Stored records

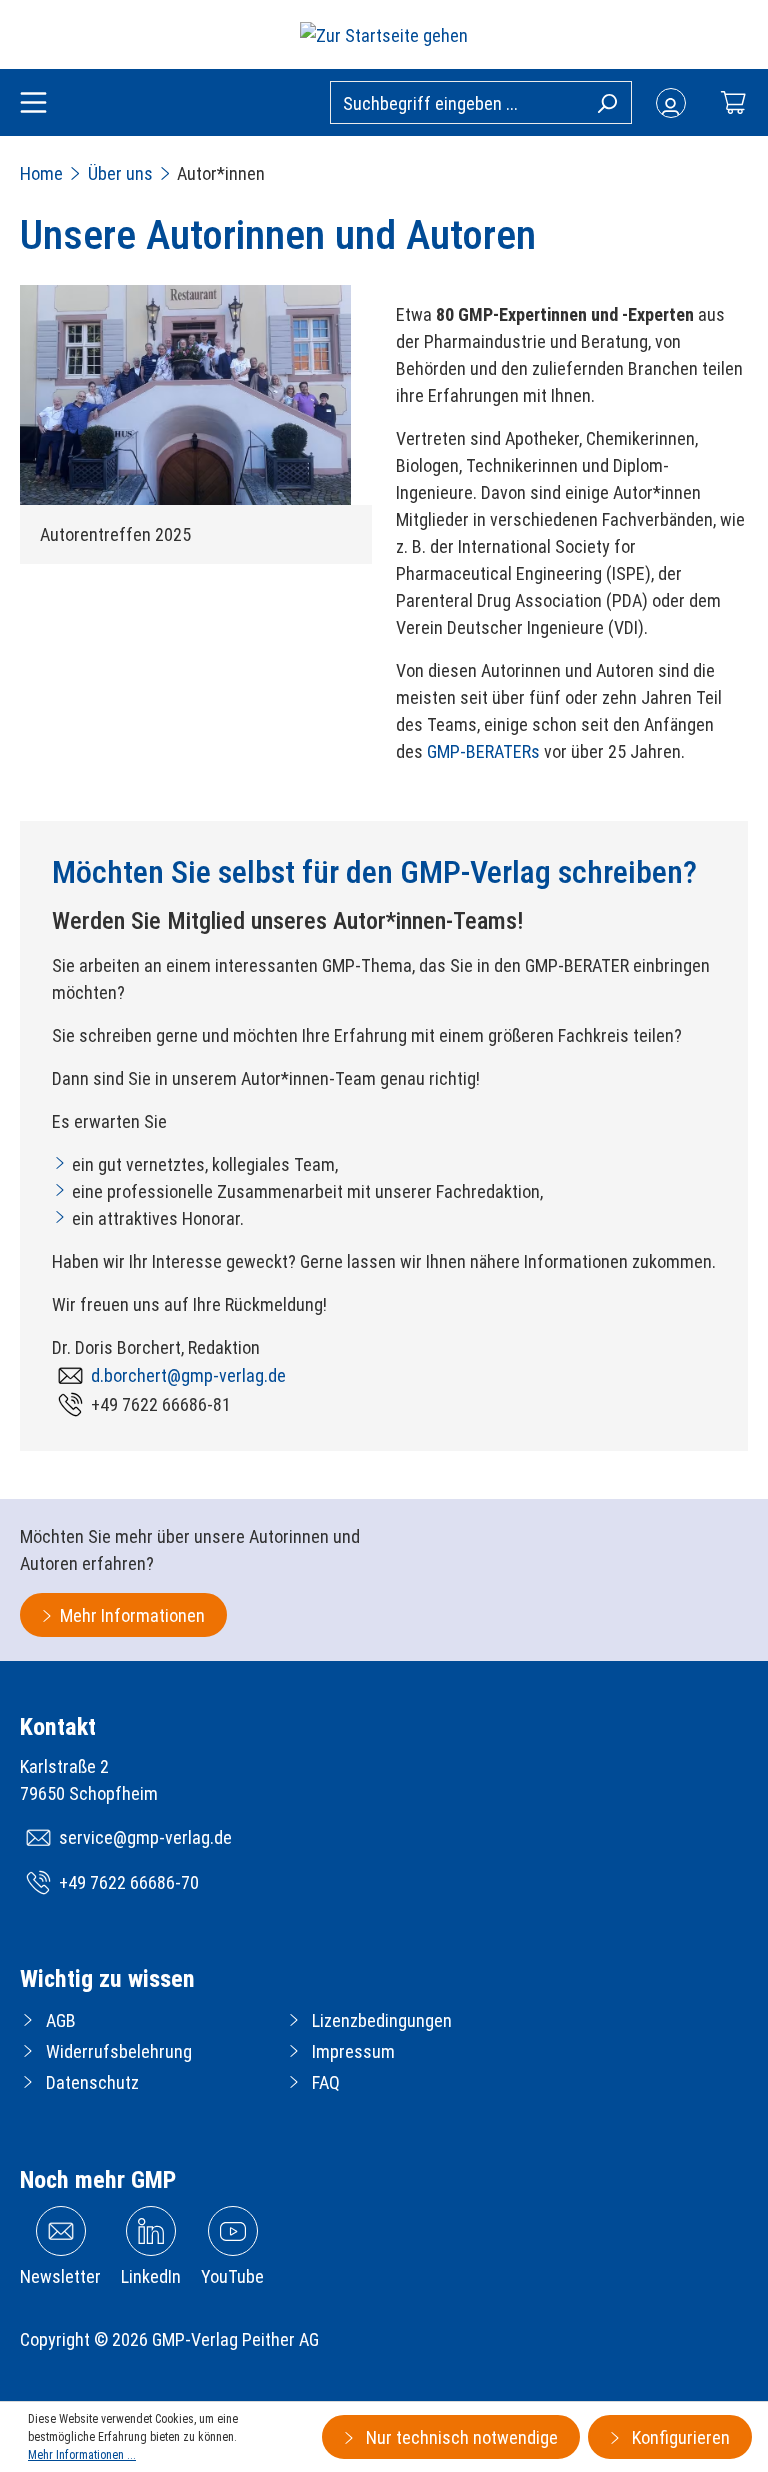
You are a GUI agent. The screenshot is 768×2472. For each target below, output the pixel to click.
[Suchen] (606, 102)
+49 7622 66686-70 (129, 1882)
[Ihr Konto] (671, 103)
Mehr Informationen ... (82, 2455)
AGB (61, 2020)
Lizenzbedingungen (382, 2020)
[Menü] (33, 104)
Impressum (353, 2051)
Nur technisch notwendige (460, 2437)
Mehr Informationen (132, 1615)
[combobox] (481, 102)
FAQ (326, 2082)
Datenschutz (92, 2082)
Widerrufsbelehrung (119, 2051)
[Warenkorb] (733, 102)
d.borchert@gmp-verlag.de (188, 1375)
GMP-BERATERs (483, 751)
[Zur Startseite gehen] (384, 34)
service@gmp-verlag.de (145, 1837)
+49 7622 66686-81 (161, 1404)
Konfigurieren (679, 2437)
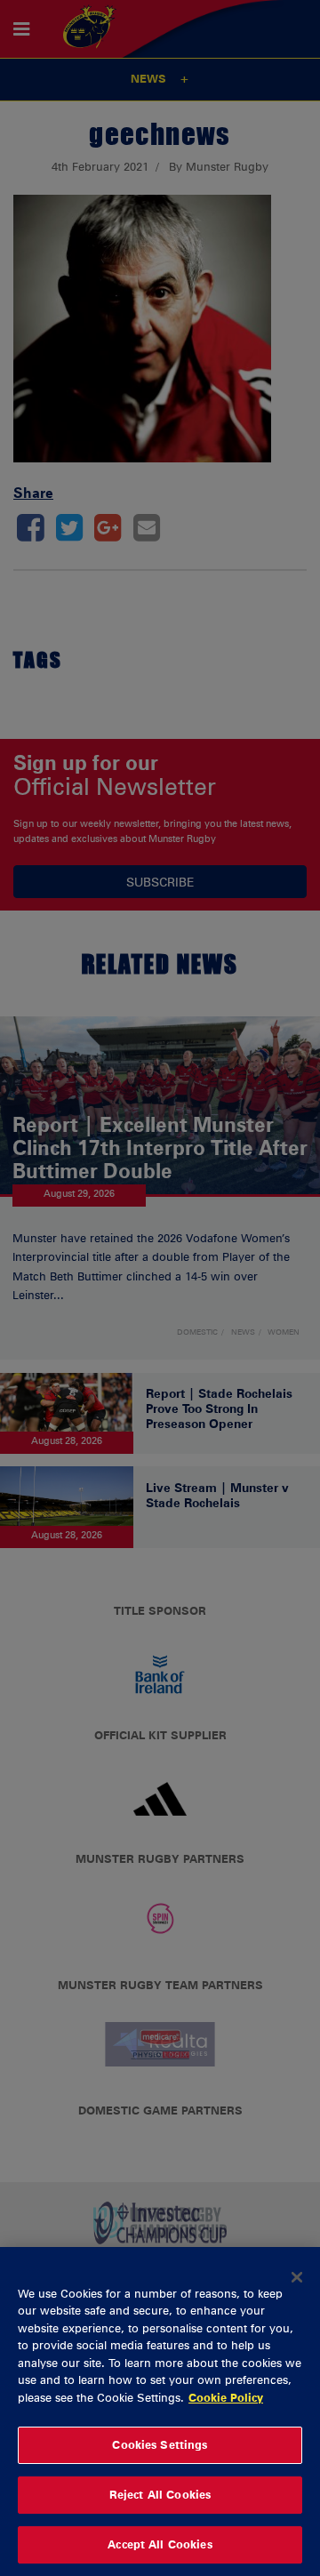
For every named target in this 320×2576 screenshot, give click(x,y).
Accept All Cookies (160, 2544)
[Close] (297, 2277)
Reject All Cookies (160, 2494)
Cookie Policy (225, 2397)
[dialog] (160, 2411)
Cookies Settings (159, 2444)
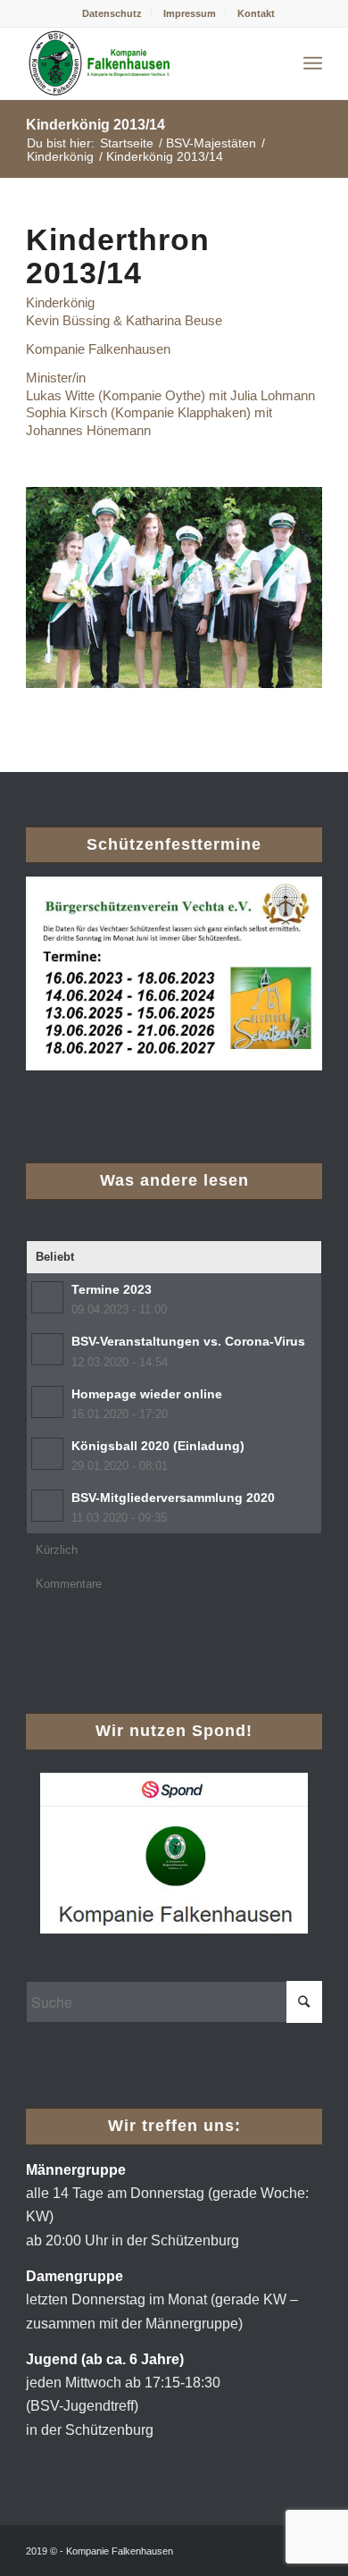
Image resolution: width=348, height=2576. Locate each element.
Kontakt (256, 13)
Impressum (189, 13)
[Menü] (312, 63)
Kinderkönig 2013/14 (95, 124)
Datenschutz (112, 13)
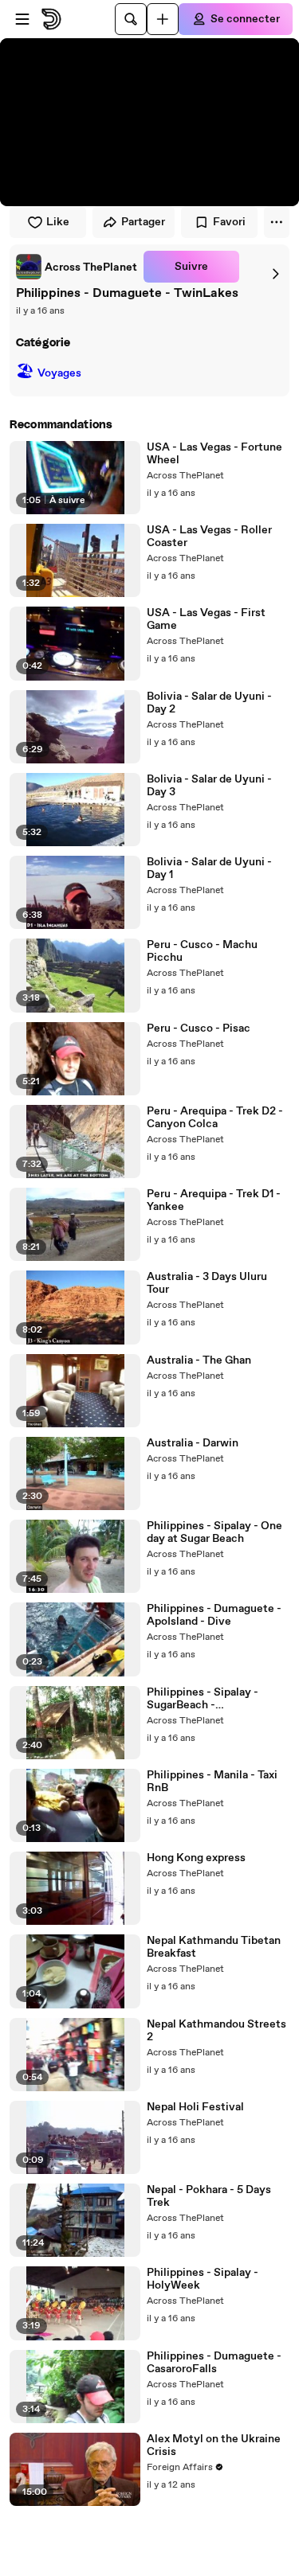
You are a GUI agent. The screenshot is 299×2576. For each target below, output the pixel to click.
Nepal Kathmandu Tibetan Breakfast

:: Work instruction ::
Omit the pictures, then extract verbatim only those lines that fall between the line containing "FAQ (326, 2082)" and the final line of the records above, both included.

:: Solution ::
FAQ (326, 2082)
Datenschutz (92, 2082)
Widerrufsbelehrung (119, 2051)
[Warenkorb] (733, 102)
d.borchert@gmp-verlag.de (188, 1375)
GMP-BERATERs (483, 751)
[Zur Startseite gehen] (384, 34)
service@gmp-verlag.de (145, 1837)
+49 7622 66686-81 (161, 1404)
Konfigurieren (679, 2437)
For every named target in this 320×2576 screenshot, give click(x,y).
Accept All Cookies (160, 2544)
[Close] (297, 2277)
Reject All Cookies (160, 2494)
Cookie Policy (225, 2397)
[dialog] (160, 2411)
Cookies Settings (159, 2444)
Image resolution: width=348, height=2576. Locate each element.
Kontakt (256, 13)
Impressum (189, 13)
[Menü] (312, 63)
Kinderkönig 2013/14 (95, 124)
Datenschutz (112, 13)
You are a GUI agent. The screenshot is 299×2576. For each target below, output the pixel to click.
Nepal Kathmandu Tibetan Breakfast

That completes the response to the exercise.